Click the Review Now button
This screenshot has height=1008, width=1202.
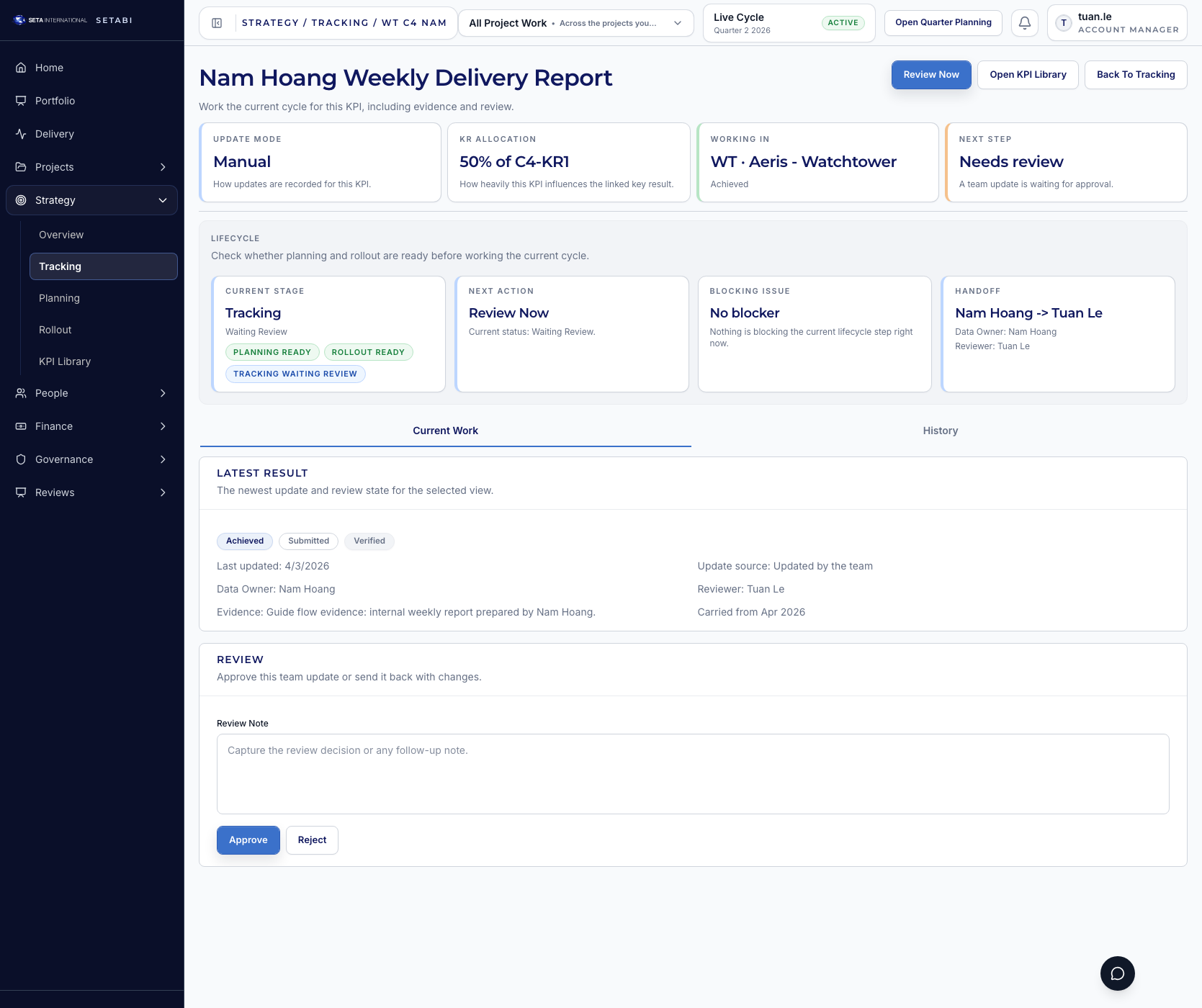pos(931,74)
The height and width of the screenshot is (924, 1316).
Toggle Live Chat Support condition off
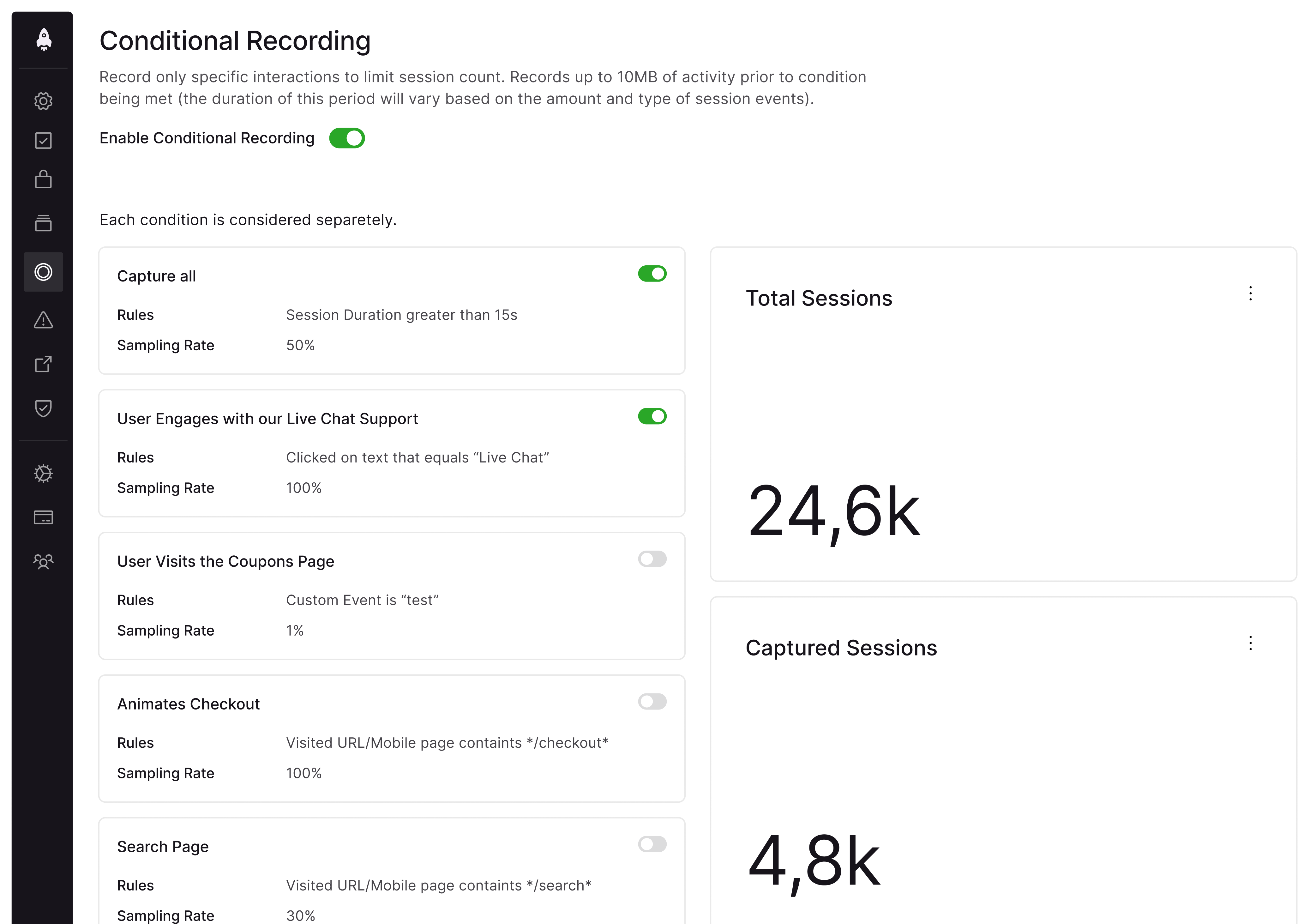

* * *

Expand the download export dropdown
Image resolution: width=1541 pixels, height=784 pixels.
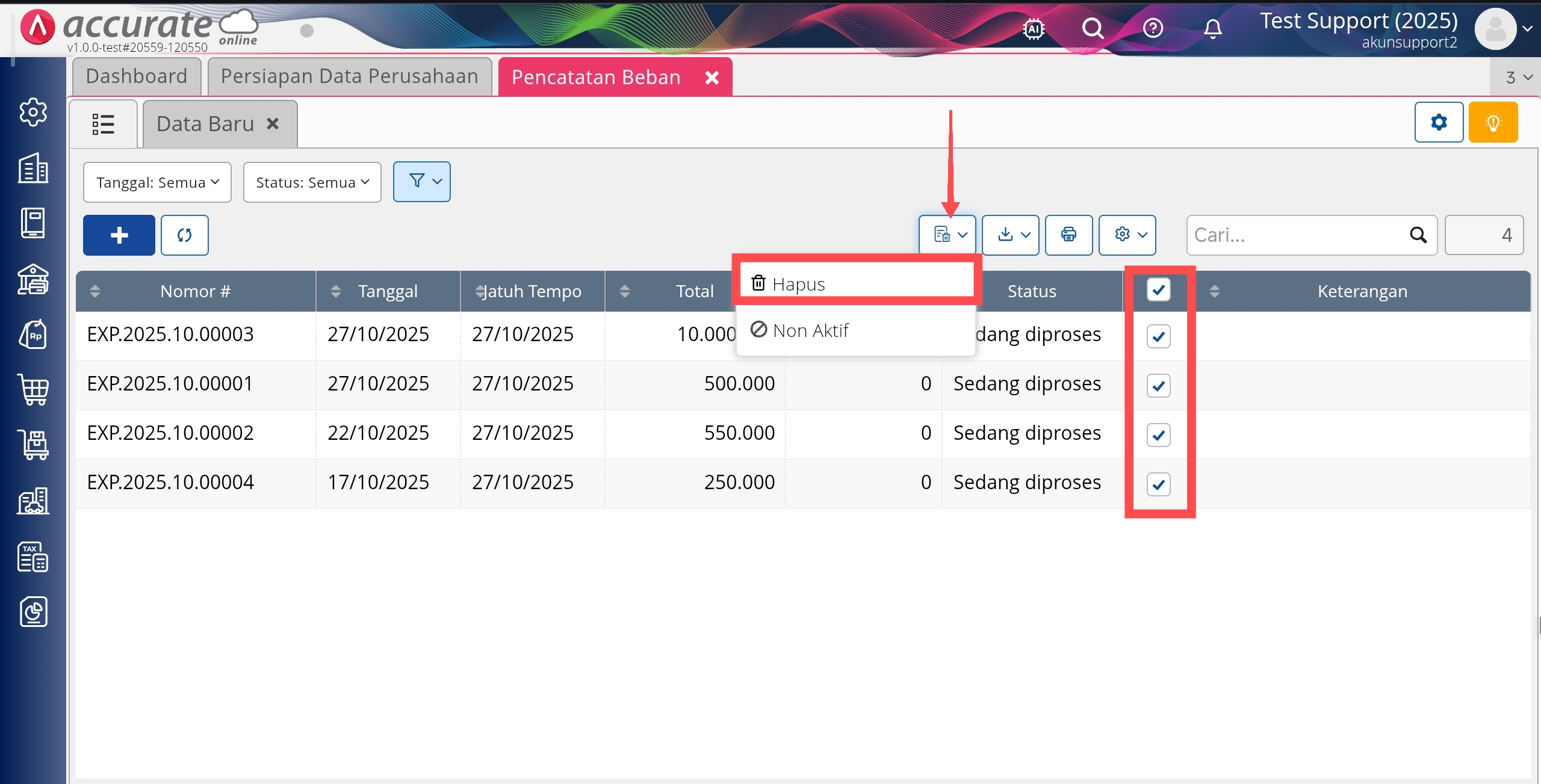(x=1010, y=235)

YOUR OBJECTIVE = In the data above, find the line with "Click the Review Now button" and the line with "Toggle Live Chat Support condition off". Please copy exactly those two lines and every line between them, but not the pictures.

EXERCISE RESPONSE =
Click the Review Now button
This screenshot has height=1008, width=1202.
pos(931,74)
The height and width of the screenshot is (924, 1316).
Toggle Live Chat Support condition off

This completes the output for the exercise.